> Exercise goal
However many lines the data holds, transcribe them all exactly.

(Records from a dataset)
━━━━━━━━━━━━━━━━━━━━━━━━━━━━━━
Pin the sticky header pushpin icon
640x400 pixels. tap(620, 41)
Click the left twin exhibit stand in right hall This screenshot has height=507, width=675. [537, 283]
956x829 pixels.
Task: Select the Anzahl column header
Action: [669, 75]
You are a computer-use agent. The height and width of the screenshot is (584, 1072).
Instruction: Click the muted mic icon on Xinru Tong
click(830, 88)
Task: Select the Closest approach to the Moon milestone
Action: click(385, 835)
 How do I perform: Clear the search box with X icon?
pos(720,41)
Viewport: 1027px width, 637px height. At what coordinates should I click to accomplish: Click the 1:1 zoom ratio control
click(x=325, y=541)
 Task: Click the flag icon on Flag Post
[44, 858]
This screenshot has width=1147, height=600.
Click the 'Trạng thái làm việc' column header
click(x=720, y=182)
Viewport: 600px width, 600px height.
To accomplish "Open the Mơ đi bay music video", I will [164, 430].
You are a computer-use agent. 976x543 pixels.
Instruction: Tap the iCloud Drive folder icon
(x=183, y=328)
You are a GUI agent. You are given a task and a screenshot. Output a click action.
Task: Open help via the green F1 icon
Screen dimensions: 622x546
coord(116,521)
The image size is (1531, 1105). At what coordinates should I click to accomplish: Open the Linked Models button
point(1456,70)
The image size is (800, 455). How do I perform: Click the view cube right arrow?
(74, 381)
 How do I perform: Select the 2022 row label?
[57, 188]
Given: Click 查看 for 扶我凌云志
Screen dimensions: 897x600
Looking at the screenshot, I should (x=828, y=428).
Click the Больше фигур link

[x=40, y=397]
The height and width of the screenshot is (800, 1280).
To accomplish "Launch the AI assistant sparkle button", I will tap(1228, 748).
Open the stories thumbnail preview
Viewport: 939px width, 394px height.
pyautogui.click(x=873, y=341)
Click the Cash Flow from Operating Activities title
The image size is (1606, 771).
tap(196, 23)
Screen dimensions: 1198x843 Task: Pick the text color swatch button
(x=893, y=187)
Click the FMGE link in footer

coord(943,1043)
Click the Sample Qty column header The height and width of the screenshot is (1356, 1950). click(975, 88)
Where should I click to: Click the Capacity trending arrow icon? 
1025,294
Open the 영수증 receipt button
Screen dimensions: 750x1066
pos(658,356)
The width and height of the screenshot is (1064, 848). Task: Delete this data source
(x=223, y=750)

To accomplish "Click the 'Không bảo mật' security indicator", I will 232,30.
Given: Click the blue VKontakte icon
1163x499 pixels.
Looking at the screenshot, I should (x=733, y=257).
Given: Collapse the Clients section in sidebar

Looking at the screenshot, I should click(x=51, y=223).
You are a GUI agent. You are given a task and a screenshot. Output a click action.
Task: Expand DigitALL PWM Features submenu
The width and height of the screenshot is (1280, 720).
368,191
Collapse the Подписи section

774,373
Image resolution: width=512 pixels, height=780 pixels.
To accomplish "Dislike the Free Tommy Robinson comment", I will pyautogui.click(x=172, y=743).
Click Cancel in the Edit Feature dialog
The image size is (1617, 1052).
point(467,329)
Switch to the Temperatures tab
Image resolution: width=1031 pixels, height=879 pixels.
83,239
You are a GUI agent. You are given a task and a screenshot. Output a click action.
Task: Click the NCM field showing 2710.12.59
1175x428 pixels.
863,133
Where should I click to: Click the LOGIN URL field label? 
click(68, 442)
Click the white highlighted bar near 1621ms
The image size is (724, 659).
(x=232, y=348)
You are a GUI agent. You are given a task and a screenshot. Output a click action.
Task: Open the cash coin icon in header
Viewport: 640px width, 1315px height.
━━━━━━━━━━━━━━━━━━━━━━━━━━━━━━
> The completed task
Pin the sticky header pushpin icon
640x400 pixels. tap(620, 41)
Click the left twin exhibit stand in right hall This screenshot has height=507, width=675. [537, 283]
956x829 pixels.
Task: Select the Anzahl column header
Action: [669, 75]
You are a computer-use agent. The height and width of the screenshot is (584, 1072).
Instruction: Click the muted mic icon on Xinru Tong
click(830, 88)
Task: Select the Closest approach to the Moon milestone
Action: click(385, 835)
 How do I perform: Clear the search box with X icon?
pos(720,41)
Viewport: 1027px width, 637px height. At what coordinates should I click to accomplish: Click the 1:1 zoom ratio control
click(x=325, y=541)
 Task: Click the flag icon on Flag Post
[44, 858]
This screenshot has width=1147, height=600.
Click the 'Trạng thái làm việc' column header
click(x=720, y=182)
Viewport: 600px width, 600px height.
To accomplish "Open the Mơ đi bay music video", I will [164, 430].
You are a computer-use agent. 976x543 pixels.
Instruction: Tap the iCloud Drive folder icon
(x=183, y=328)
You are a GUI agent. You are given a task and a screenshot. Output a click action.
Task: Open help via the green F1 icon
Screen dimensions: 622x546
coord(116,521)
The image size is (1531, 1105). At what coordinates should I click to accomplish: Open the Linked Models button
point(1456,70)
The image size is (800, 455). How do I perform: Click the view cube right arrow?
(74, 381)
 How do I perform: Select the 2022 row label?
[57, 188]
Given: Click 查看 for 扶我凌云志
Screen dimensions: 897x600
Looking at the screenshot, I should (x=828, y=428).
Click the Больше фигур link

[x=40, y=397]
The height and width of the screenshot is (800, 1280).
To accomplish "Launch the AI assistant sparkle button", I will tap(1228, 748).
Open the stories thumbnail preview
Viewport: 939px width, 394px height.
pyautogui.click(x=873, y=341)
Click the Cash Flow from Operating Activities title
The image size is (1606, 771).
tap(196, 23)
Screen dimensions: 1198x843 Task: Pick the text color swatch button
(x=893, y=187)
Click the FMGE link in footer

coord(943,1043)
Click the Sample Qty column header The height and width of the screenshot is (1356, 1950). click(975, 88)
Where should I click to: Click the Capacity trending arrow icon? 
1025,294
Open the 영수증 receipt button
Screen dimensions: 750x1066
pos(658,356)
The width and height of the screenshot is (1064, 848). Task: Delete this data source
(x=223, y=750)

To accomplish "Click the 'Không bảo mật' security indicator", I will 232,30.
Given: Click the blue VKontakte icon
1163x499 pixels.
Looking at the screenshot, I should (x=733, y=257).
Given: Collapse the Clients section in sidebar

Looking at the screenshot, I should click(x=51, y=223).
You are a GUI agent. You are given a task and a screenshot. Output a click action.
Task: Expand DigitALL PWM Features submenu
The width and height of the screenshot is (1280, 720).
368,191
Collapse the Подписи section

774,373
Image resolution: width=512 pixels, height=780 pixels.
To accomplish "Dislike the Free Tommy Robinson comment", I will pyautogui.click(x=172, y=743).
Click Cancel in the Edit Feature dialog
The image size is (1617, 1052).
point(467,329)
Switch to the Temperatures tab
Image resolution: width=1031 pixels, height=879 pixels.
83,239
You are a GUI agent. You are given a task and a screenshot. Output a click action.
Task: Click the NCM field showing 2710.12.59
1175x428 pixels.
863,133
Where should I click to: Click the LOGIN URL field label? 
click(68, 442)
Click the white highlighted bar near 1621ms
The image size is (724, 659).
(x=232, y=348)
You are a GUI agent. You are given a task and a screenshot. Output a click action.
Task: Open the cash coin icon in header
Viewport: 640px width, 1315px height.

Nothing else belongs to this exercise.